The console is only used on a single dedicated terminal server with a 10 gigabit link and tons of RAM and CPU to spare. We can have as many as 100 console sessions open at once, and performance can be quite poor, and seems to have gotten worse since our upgrade from 9.0.x to 9.1.x ( We currently have a PMR open about this )
It sounds like the on disk Console Cache does help somewhat, but only in certain cases. We currently have the console cache set to “Keep full cache on disk” and placed on fast SSDs.
I am curious if there are any settings we should be tweaking related to the console or the OS of the terminal server, or if we would see any improvement by having multiple terminal servers to have less console sessions per server. (or would this be worse)
You might want to try setting the Console to minimal cache settings, since you have fast access to the root server. There may be disk contention from all the terminal server sessions due to the caches, even though it’s on fast SSDs. In general, under conditions where there is tons of bandwidth between the Console and Root Server, we’ve seen better performance when setting cache to minimal.
Splitting up the Consoles across multiple terminal servers shouldn’t hurt performance at all. It may help if resource contention on the terminal server is an issue.
I’m going to attempt to summon @Aram and @steve to this thread, because they have more experience with large terminal server environments than I do.
I’m currently running my console with the cache turned completely off and I don’t see much improvement, but that is an interesting thought around disk contention and that in some cases minimal caching can be better.
I switched over to minimal caching and I’ll see what that is like.

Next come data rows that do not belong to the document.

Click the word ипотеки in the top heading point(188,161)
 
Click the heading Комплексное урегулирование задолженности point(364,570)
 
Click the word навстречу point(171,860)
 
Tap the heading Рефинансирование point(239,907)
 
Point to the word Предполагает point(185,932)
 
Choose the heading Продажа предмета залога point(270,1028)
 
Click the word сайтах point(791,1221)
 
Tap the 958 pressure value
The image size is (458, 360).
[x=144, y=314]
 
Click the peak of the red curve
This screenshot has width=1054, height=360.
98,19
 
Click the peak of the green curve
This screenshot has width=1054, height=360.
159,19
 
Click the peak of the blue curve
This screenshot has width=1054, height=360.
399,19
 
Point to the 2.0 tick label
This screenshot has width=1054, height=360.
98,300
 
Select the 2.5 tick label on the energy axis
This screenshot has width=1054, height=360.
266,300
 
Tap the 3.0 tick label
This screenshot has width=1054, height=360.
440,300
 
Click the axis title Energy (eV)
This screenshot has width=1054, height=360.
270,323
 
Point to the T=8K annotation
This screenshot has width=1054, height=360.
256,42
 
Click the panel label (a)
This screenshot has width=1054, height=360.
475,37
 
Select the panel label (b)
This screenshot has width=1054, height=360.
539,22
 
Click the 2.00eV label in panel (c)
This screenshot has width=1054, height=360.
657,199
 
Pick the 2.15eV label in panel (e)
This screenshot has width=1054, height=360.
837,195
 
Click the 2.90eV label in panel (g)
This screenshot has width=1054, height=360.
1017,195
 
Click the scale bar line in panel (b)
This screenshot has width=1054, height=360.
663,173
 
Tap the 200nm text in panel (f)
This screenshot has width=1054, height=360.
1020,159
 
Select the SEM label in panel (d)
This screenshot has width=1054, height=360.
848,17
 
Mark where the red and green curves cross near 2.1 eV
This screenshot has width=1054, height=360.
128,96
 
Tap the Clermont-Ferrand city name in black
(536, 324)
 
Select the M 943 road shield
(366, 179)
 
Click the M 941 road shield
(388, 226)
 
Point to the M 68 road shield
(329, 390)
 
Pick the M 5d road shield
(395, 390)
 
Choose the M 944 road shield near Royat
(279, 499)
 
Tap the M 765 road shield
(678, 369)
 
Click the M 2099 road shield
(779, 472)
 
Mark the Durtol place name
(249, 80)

If you don’t see much improvement when the cache is disabled, then the bottleneck should be on the root server/database, or local CPU/RAM resources. For 100 simultaneous users, you could be using up to 100 cores at any given time, depending on the console refresh interval, and 100-200GB of RAM. Are you sure you have enough resources on your terminal server? Assuming you have 64 or less cores, then you would benefit from another terminal server to spread the CPU load.
Beyond that, I would look at DB performance and CPU usage on the root server, and possibly adjusting your minimum console refresh interval. What is your console refresh rate and is that set for all operators globally?
That refresh rate is definitely helping. The CPU usage suggests you never have more than 6 or 7 consoles refreshing (or doing any other CPU intensive operation like loading a dashboard or large analysis, or deploying an action) at any given time, which is possible given your refresh rate, but seems surprising with 100 simultaneous users. It sounds like a lot of people just have the console open, but aren’t necessarily doing a lot within it other than getting updated results.
You’ll have to focus on the server and DB at this point.
Thanks for the feedback @steve , that definitely points us in the right direction.
It is definitely the case that the users that use the console throughout the day tend to leave it open 100% of the time.
We have just switched to a 10 min refresh and disabled all the Linux Patching sites that no one seemed to be using, then rebooted the console terminal server. Things seem much faster today.